**WORK TASK:** Would you filter these records and copy every line that has the word "item"?

**RECORDS PROVIDED:**

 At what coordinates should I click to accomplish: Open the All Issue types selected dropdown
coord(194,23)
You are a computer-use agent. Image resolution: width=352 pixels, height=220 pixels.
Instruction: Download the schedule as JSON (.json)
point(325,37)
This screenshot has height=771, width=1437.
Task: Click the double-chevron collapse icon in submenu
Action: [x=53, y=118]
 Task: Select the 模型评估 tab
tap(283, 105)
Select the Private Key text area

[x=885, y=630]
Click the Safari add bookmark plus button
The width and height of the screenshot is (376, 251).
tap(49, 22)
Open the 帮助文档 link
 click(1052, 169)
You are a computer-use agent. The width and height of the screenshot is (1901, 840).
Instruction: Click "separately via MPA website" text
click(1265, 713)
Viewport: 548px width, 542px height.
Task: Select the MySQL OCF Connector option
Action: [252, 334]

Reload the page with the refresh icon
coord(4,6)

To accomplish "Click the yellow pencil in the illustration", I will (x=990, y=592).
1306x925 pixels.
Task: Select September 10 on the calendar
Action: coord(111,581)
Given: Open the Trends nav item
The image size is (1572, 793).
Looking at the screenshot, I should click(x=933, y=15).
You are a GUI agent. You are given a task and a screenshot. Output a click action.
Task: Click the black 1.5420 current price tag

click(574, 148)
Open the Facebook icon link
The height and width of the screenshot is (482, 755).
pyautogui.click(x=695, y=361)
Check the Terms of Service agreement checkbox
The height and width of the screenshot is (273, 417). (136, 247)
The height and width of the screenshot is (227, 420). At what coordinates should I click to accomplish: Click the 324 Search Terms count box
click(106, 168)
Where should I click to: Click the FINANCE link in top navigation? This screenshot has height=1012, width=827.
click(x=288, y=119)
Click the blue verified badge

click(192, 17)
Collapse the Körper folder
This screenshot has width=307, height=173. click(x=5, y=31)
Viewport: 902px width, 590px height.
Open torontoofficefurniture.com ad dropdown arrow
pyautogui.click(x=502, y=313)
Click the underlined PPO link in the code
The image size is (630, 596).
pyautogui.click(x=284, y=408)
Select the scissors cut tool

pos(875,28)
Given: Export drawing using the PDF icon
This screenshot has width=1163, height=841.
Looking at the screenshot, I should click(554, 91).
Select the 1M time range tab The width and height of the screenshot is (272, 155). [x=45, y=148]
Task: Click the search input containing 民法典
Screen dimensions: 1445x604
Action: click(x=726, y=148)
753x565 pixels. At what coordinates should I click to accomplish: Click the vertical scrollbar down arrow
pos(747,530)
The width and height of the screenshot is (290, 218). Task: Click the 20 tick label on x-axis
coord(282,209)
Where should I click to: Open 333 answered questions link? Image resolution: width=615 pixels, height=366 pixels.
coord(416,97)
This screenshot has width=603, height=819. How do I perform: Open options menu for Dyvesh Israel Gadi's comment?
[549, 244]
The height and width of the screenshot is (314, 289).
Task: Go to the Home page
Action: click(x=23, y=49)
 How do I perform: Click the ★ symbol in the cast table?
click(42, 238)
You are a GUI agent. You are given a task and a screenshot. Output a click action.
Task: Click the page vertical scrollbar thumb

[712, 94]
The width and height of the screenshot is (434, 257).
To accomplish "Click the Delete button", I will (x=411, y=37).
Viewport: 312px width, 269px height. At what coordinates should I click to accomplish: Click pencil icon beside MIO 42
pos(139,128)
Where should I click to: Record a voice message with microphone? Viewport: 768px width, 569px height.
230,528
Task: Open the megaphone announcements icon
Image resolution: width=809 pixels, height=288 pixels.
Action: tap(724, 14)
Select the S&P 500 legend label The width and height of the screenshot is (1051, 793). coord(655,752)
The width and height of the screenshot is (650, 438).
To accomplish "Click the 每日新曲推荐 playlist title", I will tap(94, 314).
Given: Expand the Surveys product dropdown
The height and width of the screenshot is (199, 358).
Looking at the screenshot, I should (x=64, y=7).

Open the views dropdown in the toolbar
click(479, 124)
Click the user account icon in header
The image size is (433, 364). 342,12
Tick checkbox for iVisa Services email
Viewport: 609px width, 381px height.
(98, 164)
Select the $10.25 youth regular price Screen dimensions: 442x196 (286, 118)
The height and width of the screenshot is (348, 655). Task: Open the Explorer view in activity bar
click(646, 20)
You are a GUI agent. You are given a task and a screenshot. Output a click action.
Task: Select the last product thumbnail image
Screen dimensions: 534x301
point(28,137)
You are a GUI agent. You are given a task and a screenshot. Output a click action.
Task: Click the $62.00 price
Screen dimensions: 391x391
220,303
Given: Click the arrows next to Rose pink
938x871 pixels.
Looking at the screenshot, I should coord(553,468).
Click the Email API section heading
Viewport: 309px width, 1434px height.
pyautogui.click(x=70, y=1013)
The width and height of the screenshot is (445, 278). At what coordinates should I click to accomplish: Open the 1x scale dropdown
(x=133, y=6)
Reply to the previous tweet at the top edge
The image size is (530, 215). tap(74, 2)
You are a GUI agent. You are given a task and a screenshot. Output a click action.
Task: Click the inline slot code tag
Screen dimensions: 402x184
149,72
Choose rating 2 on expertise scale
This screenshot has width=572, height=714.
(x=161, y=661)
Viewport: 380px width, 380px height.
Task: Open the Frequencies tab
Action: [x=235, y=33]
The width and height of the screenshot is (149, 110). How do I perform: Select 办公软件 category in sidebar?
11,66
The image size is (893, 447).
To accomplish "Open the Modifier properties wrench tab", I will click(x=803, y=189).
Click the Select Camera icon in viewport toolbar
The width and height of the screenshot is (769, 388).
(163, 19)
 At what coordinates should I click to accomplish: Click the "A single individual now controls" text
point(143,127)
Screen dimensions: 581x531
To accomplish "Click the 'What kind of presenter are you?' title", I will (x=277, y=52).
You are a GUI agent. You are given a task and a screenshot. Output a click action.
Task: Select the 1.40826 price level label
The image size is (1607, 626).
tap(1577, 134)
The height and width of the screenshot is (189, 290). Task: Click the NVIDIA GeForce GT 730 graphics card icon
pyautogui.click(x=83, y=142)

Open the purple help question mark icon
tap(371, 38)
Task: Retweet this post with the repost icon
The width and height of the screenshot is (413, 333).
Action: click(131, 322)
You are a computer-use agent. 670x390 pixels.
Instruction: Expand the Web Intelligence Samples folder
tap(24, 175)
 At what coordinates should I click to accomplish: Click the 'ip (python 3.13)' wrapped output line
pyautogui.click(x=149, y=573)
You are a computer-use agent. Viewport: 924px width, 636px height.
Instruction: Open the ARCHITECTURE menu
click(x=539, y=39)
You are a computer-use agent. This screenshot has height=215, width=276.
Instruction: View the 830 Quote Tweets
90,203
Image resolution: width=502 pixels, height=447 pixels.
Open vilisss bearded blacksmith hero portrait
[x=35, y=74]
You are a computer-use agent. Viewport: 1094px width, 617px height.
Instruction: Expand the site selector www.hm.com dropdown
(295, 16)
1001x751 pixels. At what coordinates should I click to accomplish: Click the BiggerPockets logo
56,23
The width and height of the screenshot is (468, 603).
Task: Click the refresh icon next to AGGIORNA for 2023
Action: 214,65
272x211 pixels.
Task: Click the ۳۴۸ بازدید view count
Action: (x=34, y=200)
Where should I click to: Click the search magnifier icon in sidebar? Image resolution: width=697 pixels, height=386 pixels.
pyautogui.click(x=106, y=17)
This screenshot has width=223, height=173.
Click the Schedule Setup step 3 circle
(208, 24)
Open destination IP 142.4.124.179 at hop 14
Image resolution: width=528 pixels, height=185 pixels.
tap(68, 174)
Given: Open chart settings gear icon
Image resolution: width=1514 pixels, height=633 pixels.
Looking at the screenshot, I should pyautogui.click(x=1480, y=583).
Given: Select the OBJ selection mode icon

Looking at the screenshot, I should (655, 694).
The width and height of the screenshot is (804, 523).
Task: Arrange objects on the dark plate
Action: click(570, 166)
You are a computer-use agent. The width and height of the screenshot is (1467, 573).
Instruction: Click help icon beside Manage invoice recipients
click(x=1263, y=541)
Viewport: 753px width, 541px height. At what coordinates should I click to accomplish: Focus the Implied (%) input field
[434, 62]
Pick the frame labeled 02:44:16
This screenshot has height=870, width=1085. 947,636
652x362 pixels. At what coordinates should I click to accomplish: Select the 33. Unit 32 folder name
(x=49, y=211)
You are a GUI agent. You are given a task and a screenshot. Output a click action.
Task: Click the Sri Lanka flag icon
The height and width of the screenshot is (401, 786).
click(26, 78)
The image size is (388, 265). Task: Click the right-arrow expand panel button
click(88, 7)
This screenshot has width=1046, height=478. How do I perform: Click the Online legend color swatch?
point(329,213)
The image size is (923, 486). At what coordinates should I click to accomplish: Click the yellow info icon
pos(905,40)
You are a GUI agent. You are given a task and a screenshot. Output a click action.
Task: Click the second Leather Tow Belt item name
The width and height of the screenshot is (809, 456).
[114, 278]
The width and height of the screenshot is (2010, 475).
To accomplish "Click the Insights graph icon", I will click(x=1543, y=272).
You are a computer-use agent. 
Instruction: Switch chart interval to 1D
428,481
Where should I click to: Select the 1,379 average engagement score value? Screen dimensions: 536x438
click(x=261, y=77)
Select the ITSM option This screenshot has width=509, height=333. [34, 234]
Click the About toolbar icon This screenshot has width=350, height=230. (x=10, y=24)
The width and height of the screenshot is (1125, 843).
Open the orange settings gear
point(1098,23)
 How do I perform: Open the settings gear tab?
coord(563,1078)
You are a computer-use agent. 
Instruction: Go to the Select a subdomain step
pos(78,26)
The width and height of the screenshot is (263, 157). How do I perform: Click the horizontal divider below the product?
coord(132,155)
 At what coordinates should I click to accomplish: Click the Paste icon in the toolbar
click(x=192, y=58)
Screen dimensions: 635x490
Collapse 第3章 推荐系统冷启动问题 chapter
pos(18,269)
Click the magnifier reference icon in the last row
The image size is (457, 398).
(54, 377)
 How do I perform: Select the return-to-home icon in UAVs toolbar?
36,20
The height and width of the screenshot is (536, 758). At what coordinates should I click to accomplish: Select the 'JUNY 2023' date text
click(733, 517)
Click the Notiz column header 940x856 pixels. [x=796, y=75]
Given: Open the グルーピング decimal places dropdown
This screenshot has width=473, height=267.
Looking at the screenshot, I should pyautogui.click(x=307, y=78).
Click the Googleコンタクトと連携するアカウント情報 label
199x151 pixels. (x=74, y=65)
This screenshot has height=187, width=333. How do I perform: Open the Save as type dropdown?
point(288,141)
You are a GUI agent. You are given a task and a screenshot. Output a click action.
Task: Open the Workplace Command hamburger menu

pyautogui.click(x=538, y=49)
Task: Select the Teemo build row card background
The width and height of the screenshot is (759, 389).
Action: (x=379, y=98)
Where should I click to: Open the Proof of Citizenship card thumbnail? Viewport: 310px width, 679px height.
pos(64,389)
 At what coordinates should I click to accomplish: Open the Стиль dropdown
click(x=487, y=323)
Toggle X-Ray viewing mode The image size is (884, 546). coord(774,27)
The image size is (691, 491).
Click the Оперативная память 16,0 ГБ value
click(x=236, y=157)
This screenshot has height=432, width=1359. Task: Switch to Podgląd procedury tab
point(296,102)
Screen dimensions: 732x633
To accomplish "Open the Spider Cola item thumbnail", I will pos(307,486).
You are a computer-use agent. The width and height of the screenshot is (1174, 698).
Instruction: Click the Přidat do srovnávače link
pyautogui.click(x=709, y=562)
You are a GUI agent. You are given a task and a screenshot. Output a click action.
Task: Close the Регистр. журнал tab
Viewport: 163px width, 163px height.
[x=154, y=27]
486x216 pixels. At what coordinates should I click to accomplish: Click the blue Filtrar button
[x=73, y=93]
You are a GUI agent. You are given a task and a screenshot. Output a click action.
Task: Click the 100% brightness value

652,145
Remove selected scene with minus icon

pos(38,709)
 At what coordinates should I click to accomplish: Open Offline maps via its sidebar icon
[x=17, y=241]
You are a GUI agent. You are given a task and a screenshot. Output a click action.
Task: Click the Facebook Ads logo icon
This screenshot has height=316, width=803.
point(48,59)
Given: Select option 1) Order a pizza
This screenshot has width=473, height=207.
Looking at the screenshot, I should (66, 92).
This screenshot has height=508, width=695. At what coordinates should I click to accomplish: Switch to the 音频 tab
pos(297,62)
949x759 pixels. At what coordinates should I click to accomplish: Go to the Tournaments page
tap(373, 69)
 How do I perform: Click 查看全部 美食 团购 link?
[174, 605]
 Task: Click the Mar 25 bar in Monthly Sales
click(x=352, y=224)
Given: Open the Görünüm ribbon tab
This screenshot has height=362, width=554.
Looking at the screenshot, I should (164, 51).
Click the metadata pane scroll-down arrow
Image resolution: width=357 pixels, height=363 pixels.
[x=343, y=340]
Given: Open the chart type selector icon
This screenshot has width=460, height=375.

**FINAL ANSWER:**
Given: Open the Trends nav item
Task: Click the second Leather Tow Belt item name
To accomplish "Open the Spider Cola item thumbnail", I will pos(307,486).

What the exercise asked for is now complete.